Overall, the commute cost appears to be higher than $20 per additional minute, which we estimated using median earnings. Our analysis suggests that renters value commute time at we $40 per one way minute per month. However, there are a number of limitations to our analysis, including a possibly biased dependent variable and omitted variables.


Limitations and Next Steps

Largely, this project was exploratory. We were curious to find what bearing, if any, commute times had on rental prices. To determine any causality, though, we would have to address limitations of our data and methodology.

The data that we used could be improved upon. The Craigslist data is from 2014; rental availability, prices, and density have likely changed since. Moreover, it may be biased: prices posted on Craigslist are at the behest of the poster– the price asked may not reflect the true value or the accepted price. Listings on Craigslist may also be rentals that have higher turnover than the average rental, marking the listings as systemically different. The data we relied upon for commuter patterns was simulated data, and warrants closer inspection. Also, commute times pulled from the Google Service are approximations and only reflective of one period of time (9am on a Wednesday morning).

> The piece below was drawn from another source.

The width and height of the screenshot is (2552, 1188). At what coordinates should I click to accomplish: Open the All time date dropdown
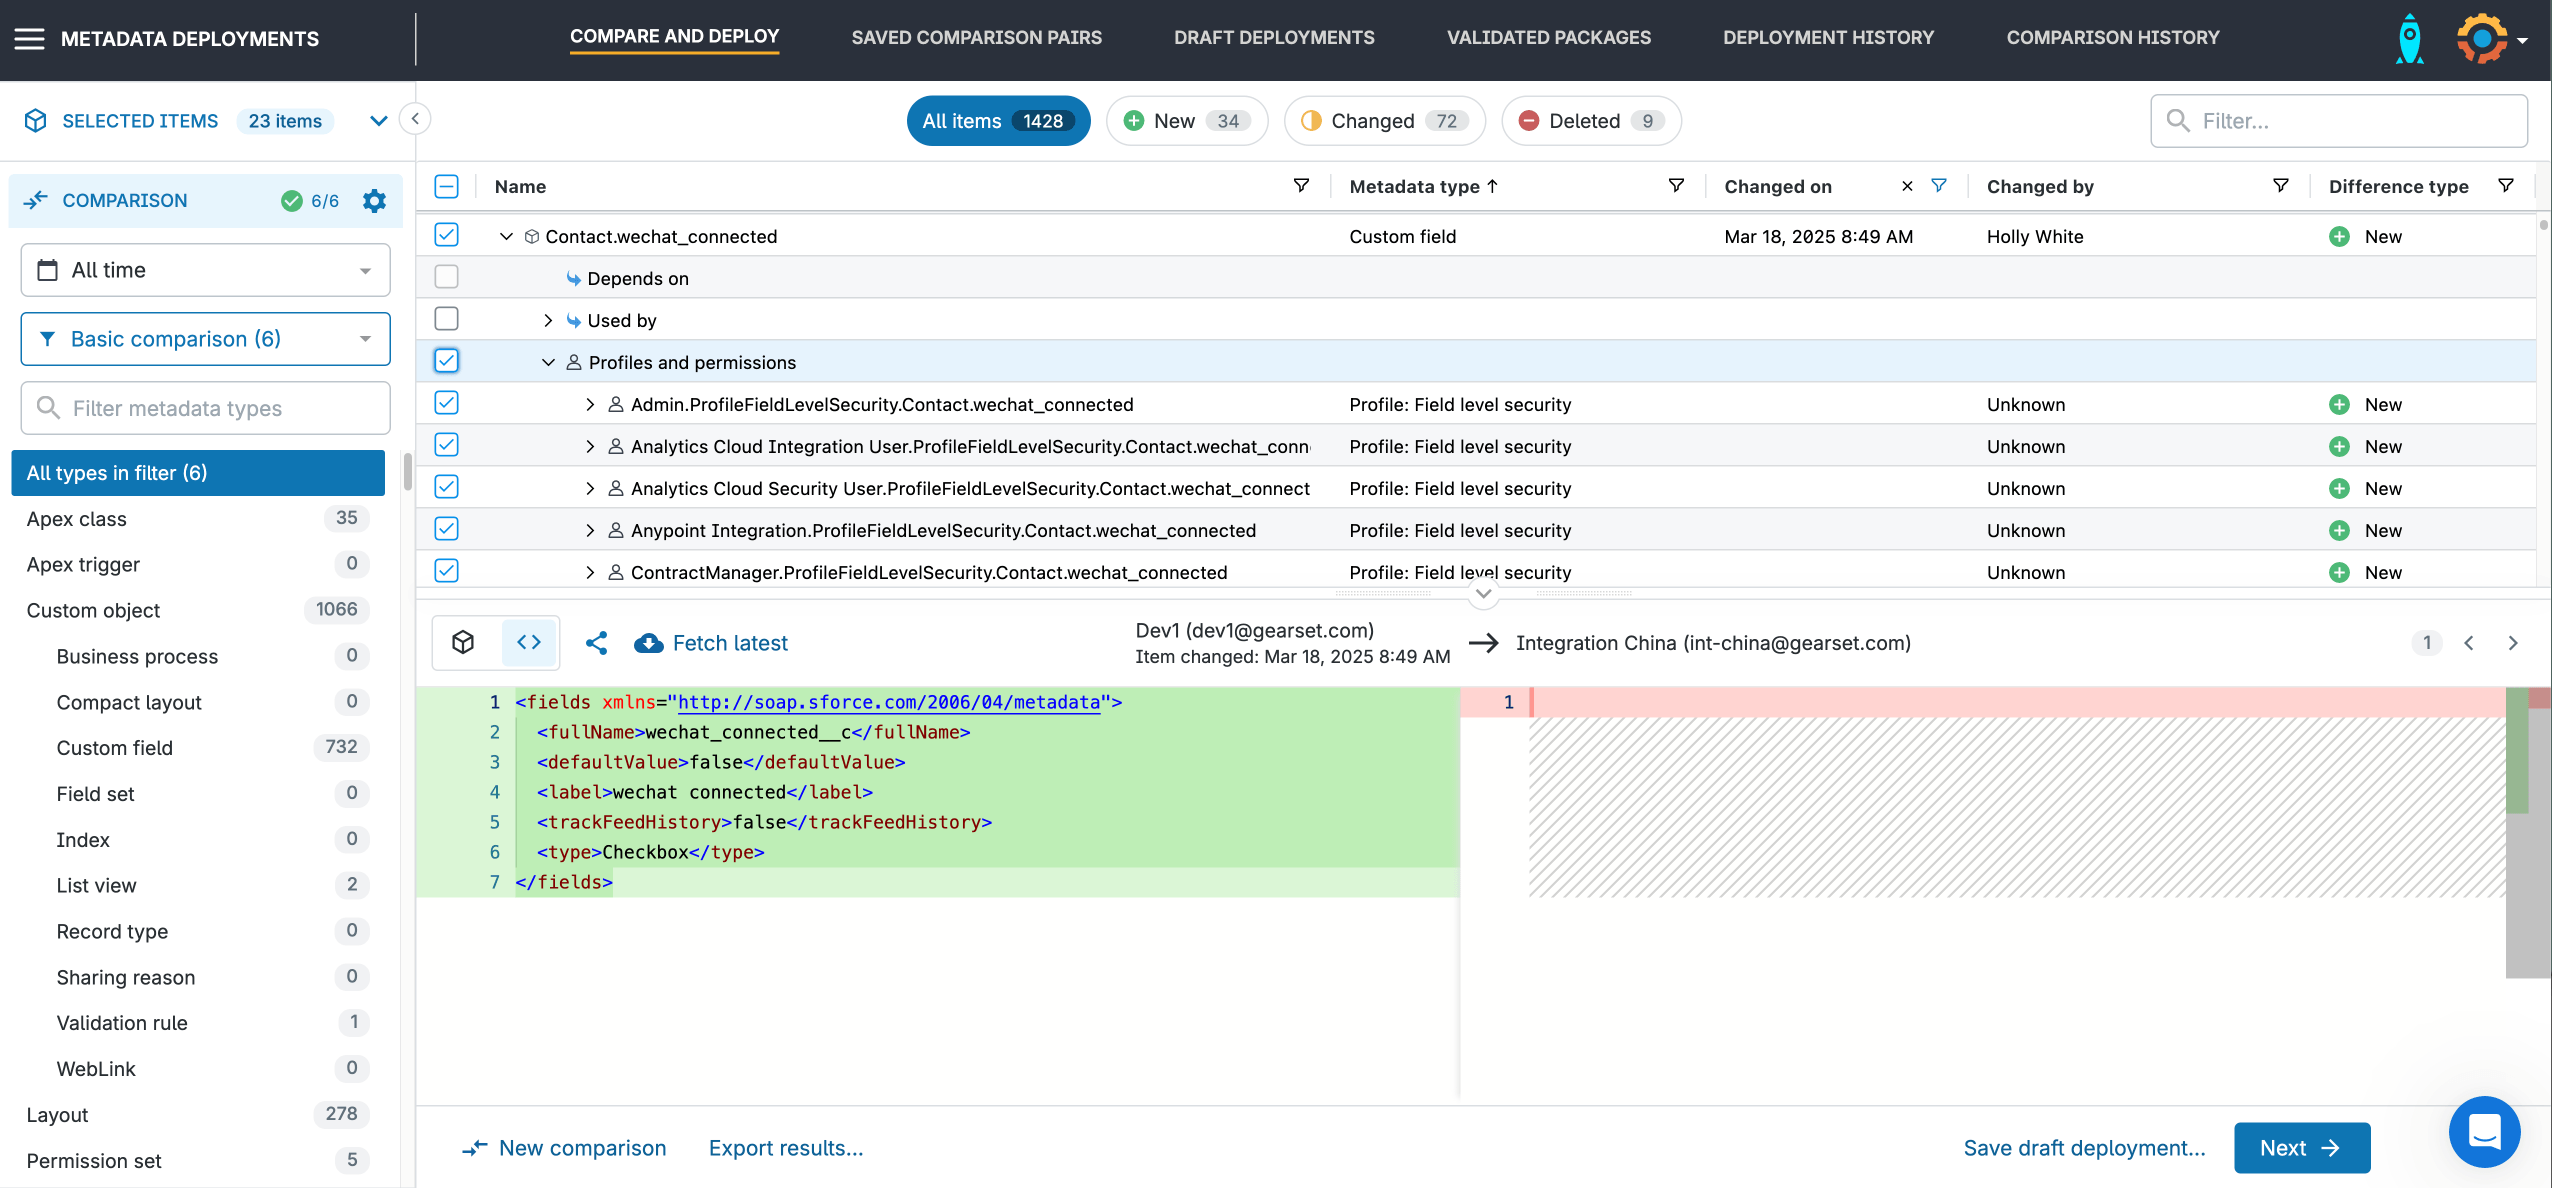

Outside of the data, our methodology was geared towards understanding, at a glance, trends in the Bay Area. For example, we used median income for all nine counties of the Bay Area to calculate time costs; we would have to control to variation in income between zones to estimate true time costs. Relatedly, the index that accounted for commute and rental prices underestimates commutes according to the results of our regressions. While we estimated the time cost of commute to be around $20 per one way minute of commuting, our analysis shows that renters value commute time at nearly twice that. If the index was recreated with the results of the regression, areas with higher commutes would be shown as less affordable than in our map.

Finally, neither our index or our regressions takes into account other amenities associated with specific locations. While it is reasonable to assume that people prioritize rents and commutes during an apartment search, there are numerous other factors that determine residence. One that is notably absent from this analysis is school quality, which many families chose to prioritize over, or at least with, commute time or rent. Proximity to amenities or family, crime rates, or general environment also sway these decisions, and are more difficult to account for. By not including these other factors, we may be over- or underestimating the cost of commuting.

Lastly, there are important socioeconomic, ethical implications that our project does not capture. We found that the Bay Area does, in fact, have pockets of low-cost, low-rent areas. Yet, these areas are likely communities of concern. If median earners are continually pushed outside city centers, it will be at-risk communities who will be displaced.

An important next step to this work is to look at the populations most significantly impacted by these patterns. Moreover, more work should be done evaluating transportation options and further investigating how to create more affordable housing.

 

 

 

 

Footnotes:

(1) In order to make more realistic commute destinations, centroids are weighted by rental listings. The difference between geographic centroids and weighted centroids is negligible in the more urban areas of the bay, but creates much more realistic commuting destinations in less dense districts in places like Marin or San Mateo counties.

(2) The Google Directions API also has a traffic option called “bestguess” but comparing some commute times to the web version of Google Directions, it appeared that it underestimated traffic the farther into the future the request was for. We felt it was important to incorporate pessimistic models of traffic in our model.